(Collected data entries)
=-=-=-=-=

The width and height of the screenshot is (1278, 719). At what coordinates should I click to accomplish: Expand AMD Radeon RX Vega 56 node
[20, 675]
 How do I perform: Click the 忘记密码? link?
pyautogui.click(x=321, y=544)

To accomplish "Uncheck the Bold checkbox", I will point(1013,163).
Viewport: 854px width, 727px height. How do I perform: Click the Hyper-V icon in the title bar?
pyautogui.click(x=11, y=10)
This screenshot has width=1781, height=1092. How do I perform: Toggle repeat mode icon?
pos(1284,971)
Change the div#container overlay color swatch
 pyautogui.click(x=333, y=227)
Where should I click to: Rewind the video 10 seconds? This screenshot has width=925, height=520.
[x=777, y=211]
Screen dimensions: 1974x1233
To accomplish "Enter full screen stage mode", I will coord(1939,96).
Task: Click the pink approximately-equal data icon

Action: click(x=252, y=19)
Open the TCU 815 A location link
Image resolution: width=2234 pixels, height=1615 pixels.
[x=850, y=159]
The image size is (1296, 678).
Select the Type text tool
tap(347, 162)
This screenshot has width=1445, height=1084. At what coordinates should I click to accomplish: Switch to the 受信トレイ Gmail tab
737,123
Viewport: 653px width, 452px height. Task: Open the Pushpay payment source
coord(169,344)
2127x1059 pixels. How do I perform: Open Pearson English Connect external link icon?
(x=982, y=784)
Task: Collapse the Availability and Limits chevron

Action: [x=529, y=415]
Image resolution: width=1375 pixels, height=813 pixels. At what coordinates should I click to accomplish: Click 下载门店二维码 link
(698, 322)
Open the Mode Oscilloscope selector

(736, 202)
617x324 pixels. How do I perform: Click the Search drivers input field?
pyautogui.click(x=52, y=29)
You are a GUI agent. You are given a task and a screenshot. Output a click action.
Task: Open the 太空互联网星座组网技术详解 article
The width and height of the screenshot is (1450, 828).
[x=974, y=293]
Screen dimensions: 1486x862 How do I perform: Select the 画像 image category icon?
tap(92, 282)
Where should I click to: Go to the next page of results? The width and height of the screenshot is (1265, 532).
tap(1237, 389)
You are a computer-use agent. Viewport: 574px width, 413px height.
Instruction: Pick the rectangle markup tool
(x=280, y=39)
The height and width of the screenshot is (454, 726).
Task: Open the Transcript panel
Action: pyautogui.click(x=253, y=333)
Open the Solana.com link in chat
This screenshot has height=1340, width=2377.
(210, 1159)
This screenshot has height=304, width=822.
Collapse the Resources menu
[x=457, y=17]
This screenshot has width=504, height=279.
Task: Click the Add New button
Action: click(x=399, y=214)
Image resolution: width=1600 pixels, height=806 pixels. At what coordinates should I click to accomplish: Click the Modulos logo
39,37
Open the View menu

=-=-=-=-=

Look through the data above. Copy every line with the string "will" in it.

● Solution
To accomplish "Uncheck the Bold checkbox", I will point(1013,163).
To accomplish "Enter full screen stage mode", I will coord(1939,96).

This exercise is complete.